### Exercise description
Rewrite the data below, replacing "screenshot" with "capture" everywhere and leaving everything else unchanged. Leave the pictures out.

### Available data
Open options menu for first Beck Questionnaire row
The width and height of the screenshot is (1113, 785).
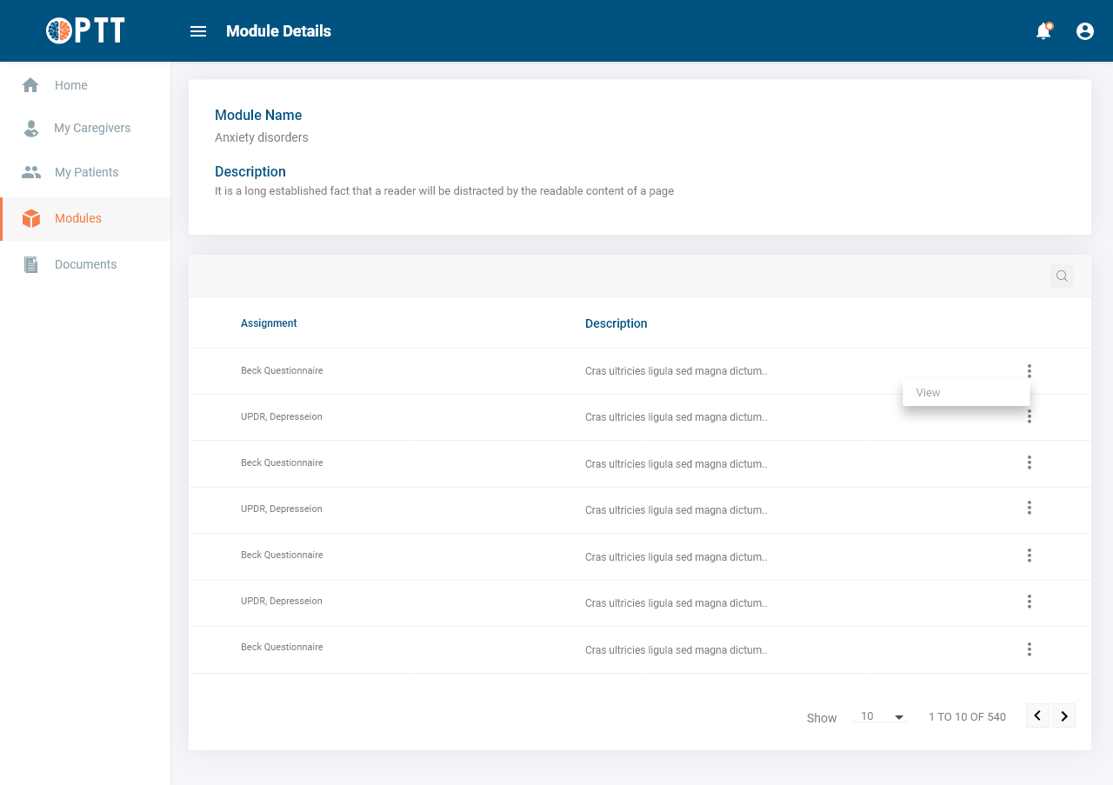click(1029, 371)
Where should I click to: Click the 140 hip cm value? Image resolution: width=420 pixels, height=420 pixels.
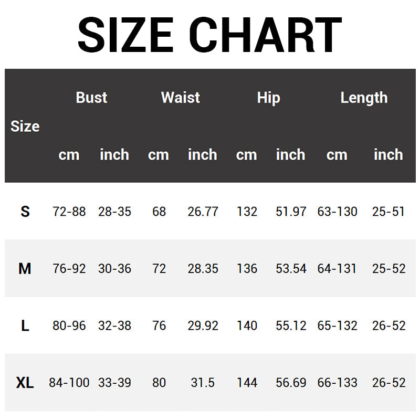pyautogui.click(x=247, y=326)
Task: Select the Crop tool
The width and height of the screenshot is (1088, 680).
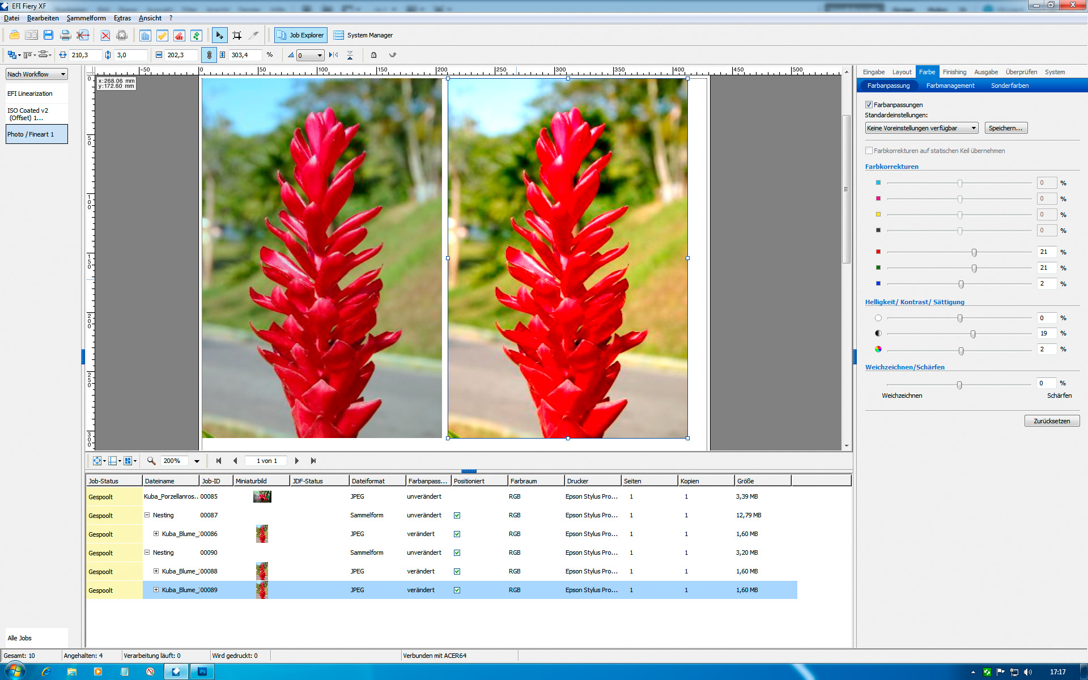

### Complete output
Open options menu for first Beck Questionnaire row
The width and height of the capture is (1113, 785).
click(1029, 371)
Where should I click to: Click the 140 hip cm value? Image resolution: width=420 pixels, height=420 pixels.
pyautogui.click(x=247, y=326)
Task: Select the Crop tool
The width and height of the capture is (1088, 680).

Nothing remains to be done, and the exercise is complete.